Por PACHO CENTENO
Siempre que un amigo o conocido pierde a un ser querido, suelo escribirle que éste seguirá viviendo en “la casa de sus memorias”, porque creo que la vida se prolonga a través de nuestras memorias y que éstas, en definitiva, son la razón por la cual hemos venido al mundo, además de intentar ser felices. Creo que Camila fue feliz desde antes de nacer. Solía hablarle cuando estaba encerradita en el vientre de su madre y sentía cómo se movía al escuchar mi voz. Cuando por fin pudimos vernos a los ojos, supimos que ya nos conocíamos de antes. No recuerdo haberla visto llorar de niña, salvo aquella vez que se le enterró una pequeña espina en su dedo índice al intentar acariciar una rosa del jardín. Cuando quise sacársela, detuvo su llanto y me grito: “¡No, Pacho Centeno!”. Con Sandra nos miramos y nos reímos: apenas tenía tres años. Parecía estar de fiesta todo el tiempo: siempre haciendo algo, siempre moviéndose de aquí para allá descubriendo el pequeño mundo que la rodeaba. Aprendió a hablar pronto y a estructurar frases que a todos nos sorprendía por su edad. Solíamos llevarla al auditorio Luis A. Calvo de la UIS, cuando los primeros festivales de cuenteros. Se nos perdía a cada rato. Cuando la encontrábamos, estaba hablando con personas desconocidas del público, contándoles que su papá y su mamá eran quienes organizaban el festival y que su papá también contaba cuentos.
Todos amamos a Camila y ella se dejó amar por todos. Nunca pasó desapercibida a los ojos de los demás, ni en el colegio, ni cuando iba por la calle, tampoco en la UNAB, donde sobresalientemente estudiaba artes audiovisuales. Allí sus compañeros solían decirle “la diva”.
Una vez me cité con Jorge Granados, su padrino de bautismo, en la cafetería de esa universidad. Jorge se había ido a vivir a Venezuela y quería verla. De pronto la vimos pasar a lo lejos: iba de jean cortos, una blusa sin magas, botas media caña de cordón y un sombrero que dejaba ver su cabellera cobriza.

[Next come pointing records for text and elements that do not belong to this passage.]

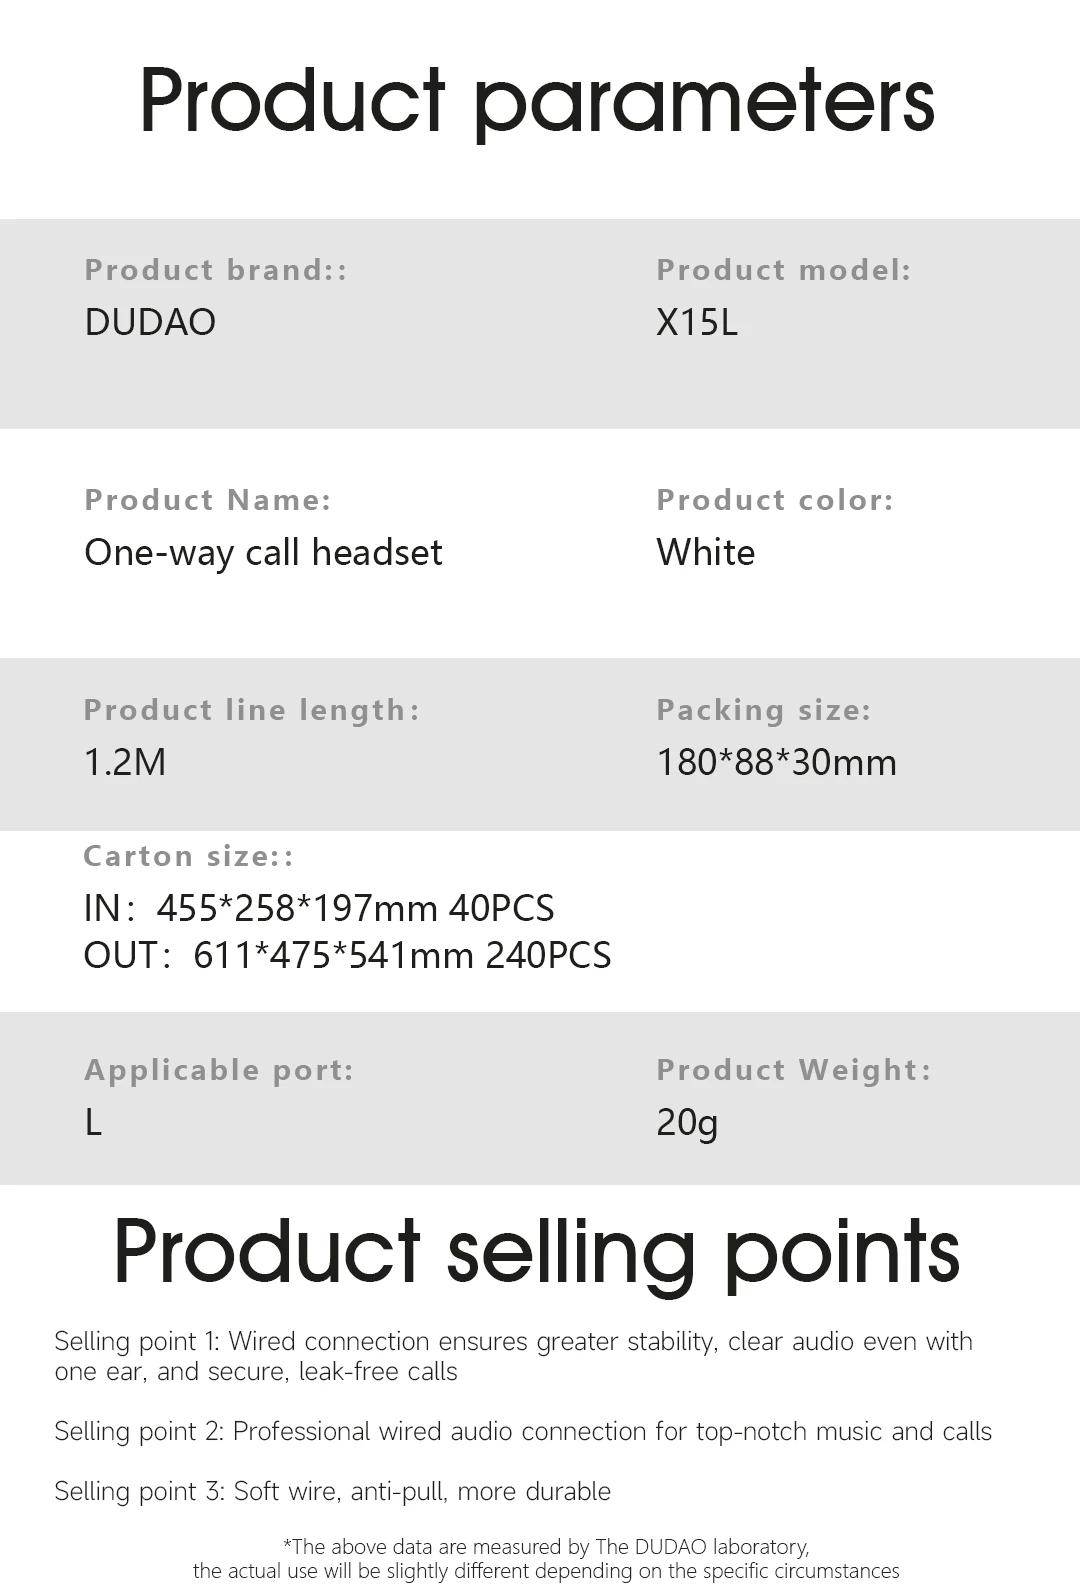Select the 180*88*30mm packing size value
This screenshot has width=1080, height=1595.
click(776, 763)
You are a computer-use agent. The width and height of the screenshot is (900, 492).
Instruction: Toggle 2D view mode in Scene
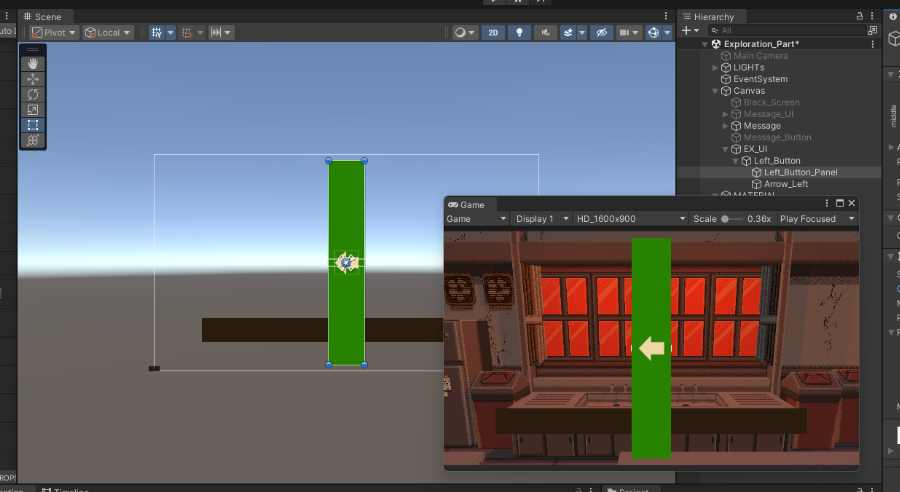(x=493, y=32)
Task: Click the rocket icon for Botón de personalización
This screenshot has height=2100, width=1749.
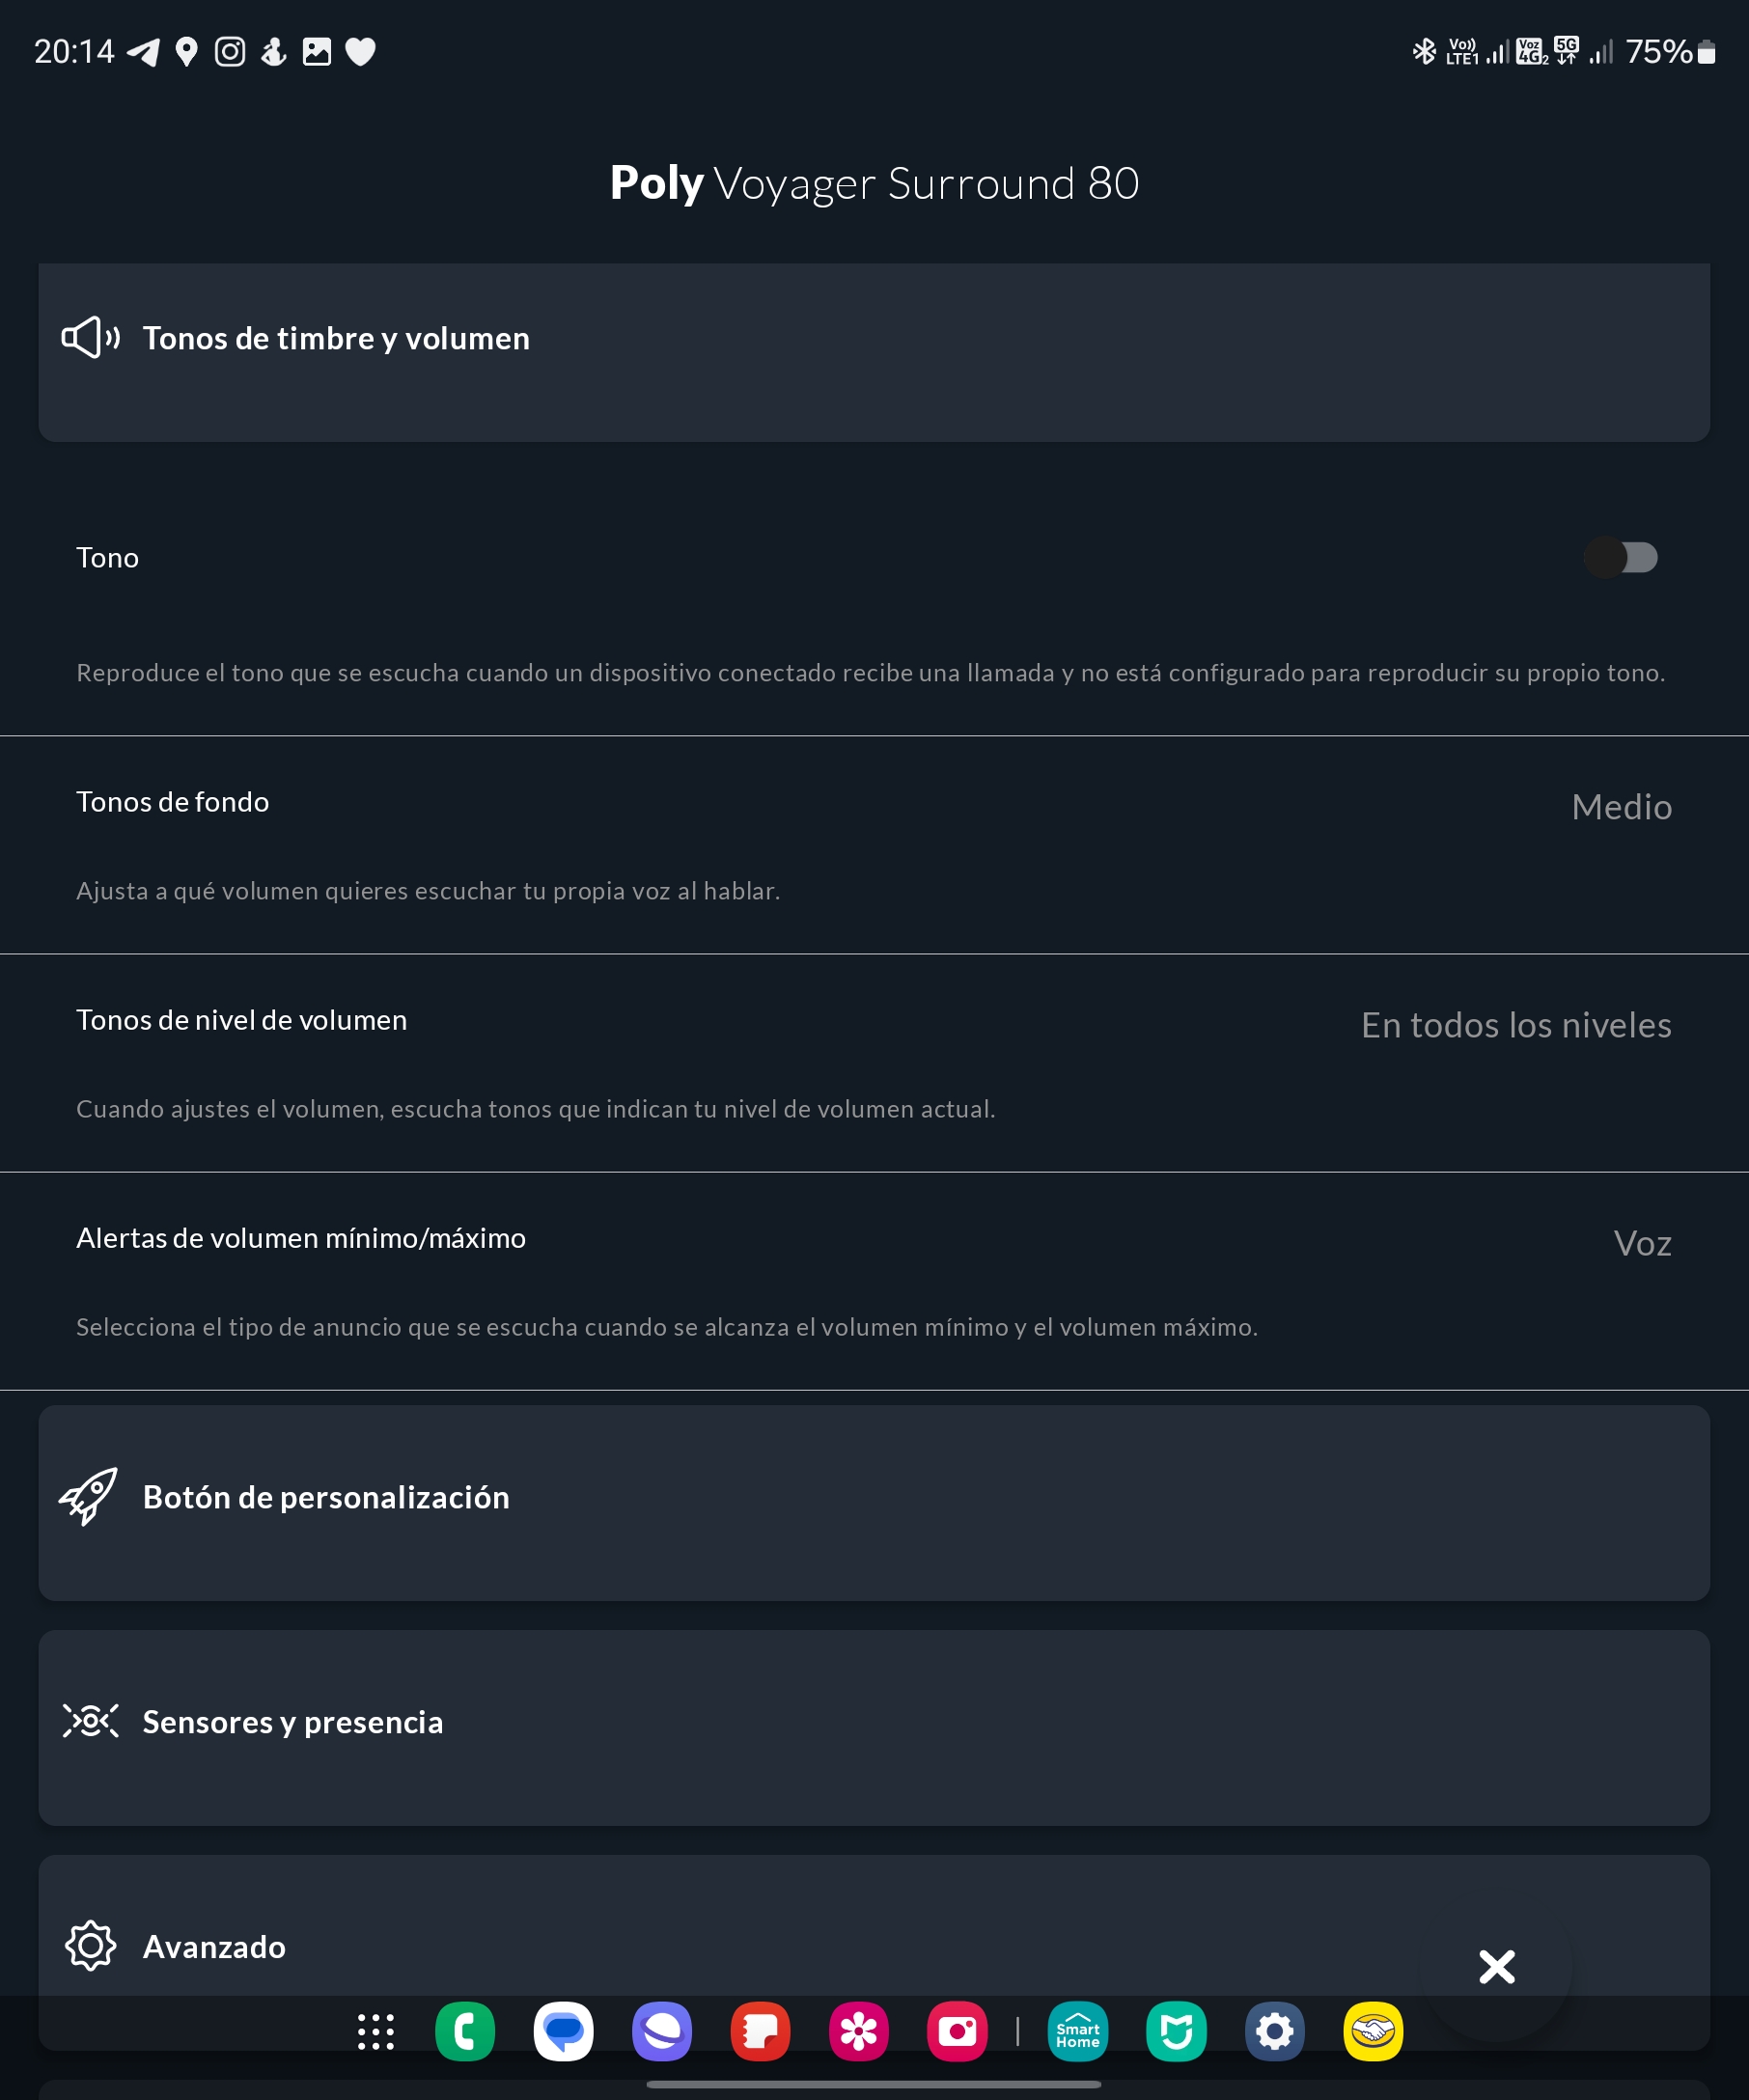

Esa vez tuve la impresión de que una estela de luz brillante la seguía a todas partes; la misma luz que entraba por la ventana del cuarto de la clínica cuando me sonrió por última vez. Recuerdo que esa mañana me dijo tranquila, que no me preocupara, que todo estaría bien, que se aburría un poco viendo las horas pasar en aquel solitario cuarto, pero que se entretenía viendo a unos obreros levantar una pared de ladrillos en un edificio al otro lado de la ventana. Al día siguiente la pared estuvo terminada, pero Camila ya no estaba allí, se la habían llevado para intentar reanimarla.
Esa misma noche la abrazamos con Sandra hasta el último latido y la llevamos a vivir a “la casa de nuestras memorias”, donde vivirá por siempre.
La amé con toda mi alma y la sigo amando de la misma manera.